## WHAT IS REQUIRED:
Retype the listing exactly, with no images.

Content starts

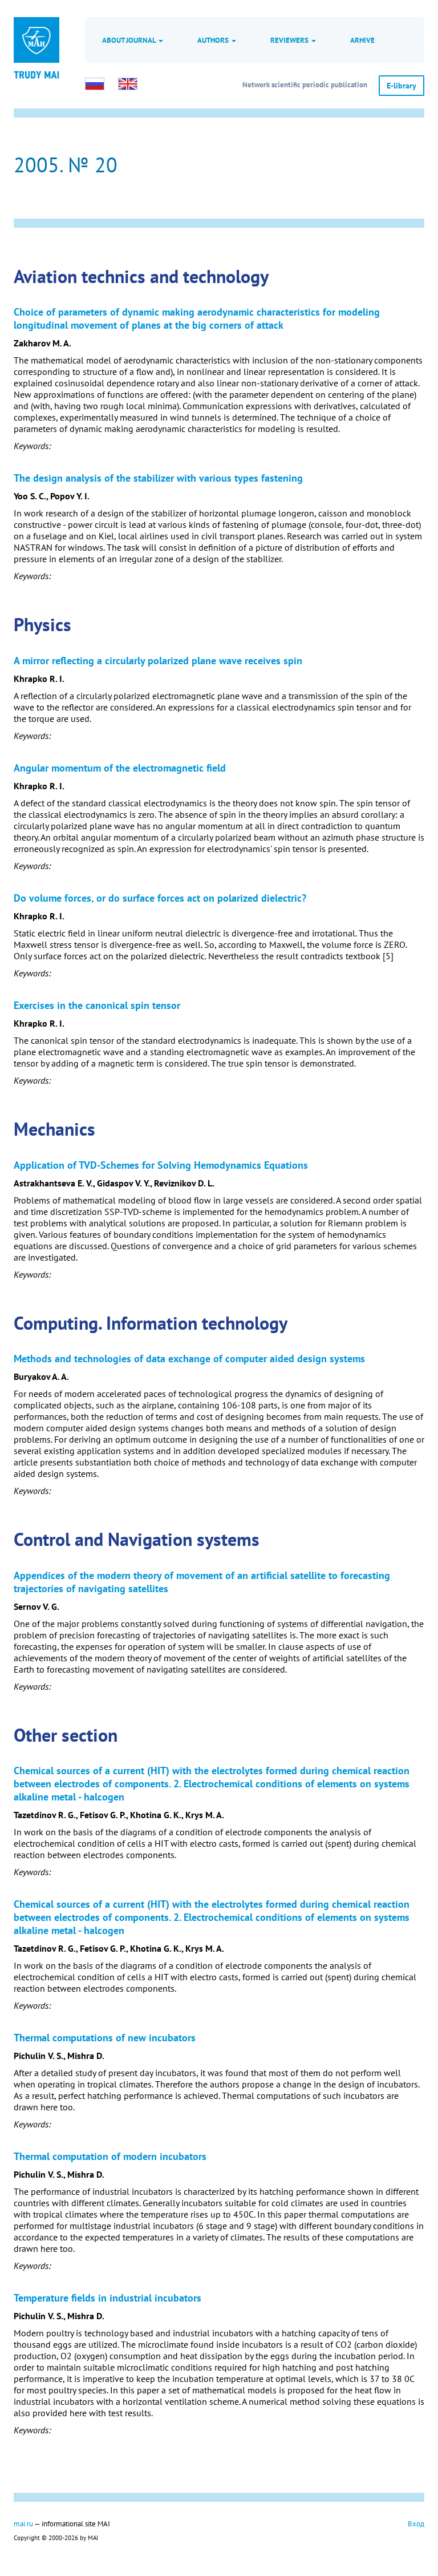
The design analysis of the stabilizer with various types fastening (158, 477)
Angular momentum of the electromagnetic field (120, 767)
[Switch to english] (127, 84)
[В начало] (36, 74)
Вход (416, 2523)
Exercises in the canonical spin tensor (97, 1005)
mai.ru (23, 2523)
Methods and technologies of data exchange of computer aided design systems (189, 1358)
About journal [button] (129, 40)
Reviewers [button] (290, 40)
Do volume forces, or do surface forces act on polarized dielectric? (160, 898)
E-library (401, 85)
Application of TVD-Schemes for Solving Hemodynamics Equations (161, 1165)
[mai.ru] (36, 40)
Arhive (362, 40)
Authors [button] (213, 40)
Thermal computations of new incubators (105, 2037)
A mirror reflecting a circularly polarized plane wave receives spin (158, 660)
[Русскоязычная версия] (94, 84)
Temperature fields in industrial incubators (107, 2297)
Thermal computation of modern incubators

Content ends

## YOUR SOLUTION:
The design analysis of the stabilizer with various types fastening (158, 477)
Angular momentum of the electromagnetic field (120, 767)
[Switch to english] (127, 84)
[В начало] (36, 74)
Вход (416, 2523)
Exercises in the canonical spin tensor (97, 1005)
mai.ru (23, 2523)
Methods and technologies of data exchange of computer aided design systems (189, 1358)
About journal [button] (129, 40)
Reviewers [button] (290, 40)
Do volume forces, or do surface forces act on polarized dielectric? (160, 898)
E-library (401, 85)
Application of TVD-Schemes for Solving Hemodynamics Equations (161, 1165)
[mai.ru] (36, 40)
Arhive (362, 40)
Authors [button] (213, 40)
Thermal computations of new incubators (105, 2037)
A mirror reflecting a circularly polarized plane wave receives spin (158, 660)
[Русскоязычная версия] (94, 84)
Temperature fields in industrial incubators (107, 2297)
Thermal computation of modern incubators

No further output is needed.